Schema and column types

The mapping of a Table's column names to data types is referred to as a schema. Each column has a unique name and a single data type, one of

  • float
  • integer
  • boolean
  • date
  • datetime
  • string

A Table schema is fixed at construction, either by explicitly passing a schema dictionary to the Client::table method, or by passing data to this method from which the schema is inferred (if CSV or JSON format) or inherited (if Arrow).

Type inference

When passing CSV or JSON data to the Client::table constructor, the type of each column is inferred automatically. In some cases, the inference algorithm may not return exactly what you'd like. For example, a column may be interpreted as a datetime when you intended it to be a string, or a column may have no values at all (yet), as it will be updated with values from a real-time data source later on. In these cases, create a table() with a schema.

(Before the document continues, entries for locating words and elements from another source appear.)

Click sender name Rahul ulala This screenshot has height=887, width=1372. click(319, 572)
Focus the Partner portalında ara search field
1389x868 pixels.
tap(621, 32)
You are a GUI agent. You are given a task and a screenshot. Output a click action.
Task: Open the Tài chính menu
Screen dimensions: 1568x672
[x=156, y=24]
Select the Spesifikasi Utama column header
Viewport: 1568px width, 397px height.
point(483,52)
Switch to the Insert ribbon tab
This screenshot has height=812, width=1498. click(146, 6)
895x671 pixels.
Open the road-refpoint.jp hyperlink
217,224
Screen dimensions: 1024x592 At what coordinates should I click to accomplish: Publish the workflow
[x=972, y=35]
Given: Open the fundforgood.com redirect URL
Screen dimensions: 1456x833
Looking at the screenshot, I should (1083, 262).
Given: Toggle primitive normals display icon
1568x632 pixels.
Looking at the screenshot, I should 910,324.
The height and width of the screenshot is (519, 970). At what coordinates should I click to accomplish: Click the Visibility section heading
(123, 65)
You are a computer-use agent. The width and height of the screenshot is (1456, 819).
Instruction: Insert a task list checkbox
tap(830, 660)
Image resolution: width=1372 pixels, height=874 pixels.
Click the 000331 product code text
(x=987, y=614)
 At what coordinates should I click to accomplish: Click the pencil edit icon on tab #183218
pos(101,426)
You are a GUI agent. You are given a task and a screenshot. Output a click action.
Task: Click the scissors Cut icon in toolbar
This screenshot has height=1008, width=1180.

Once the Table has been created, further Table::update calls will perform limited type coercion based on the schema. While coercion works similarly to inference, in that input data may be parsed based on the expected column type, Table::update will not change the column's type further. For example, a number literal 1234 would be inferred as an "integer", but in the context of an Table::update call on a known "string" column, this will be parsed as the string "1234".

date and datetime inference

Various string representations of date and datetime format columns can be inferred as well coerced from strings if they match one of Perspective's internal known datetime parsing formats, for example ISO 8601 (which is also the format Perspective will output these types for CSV).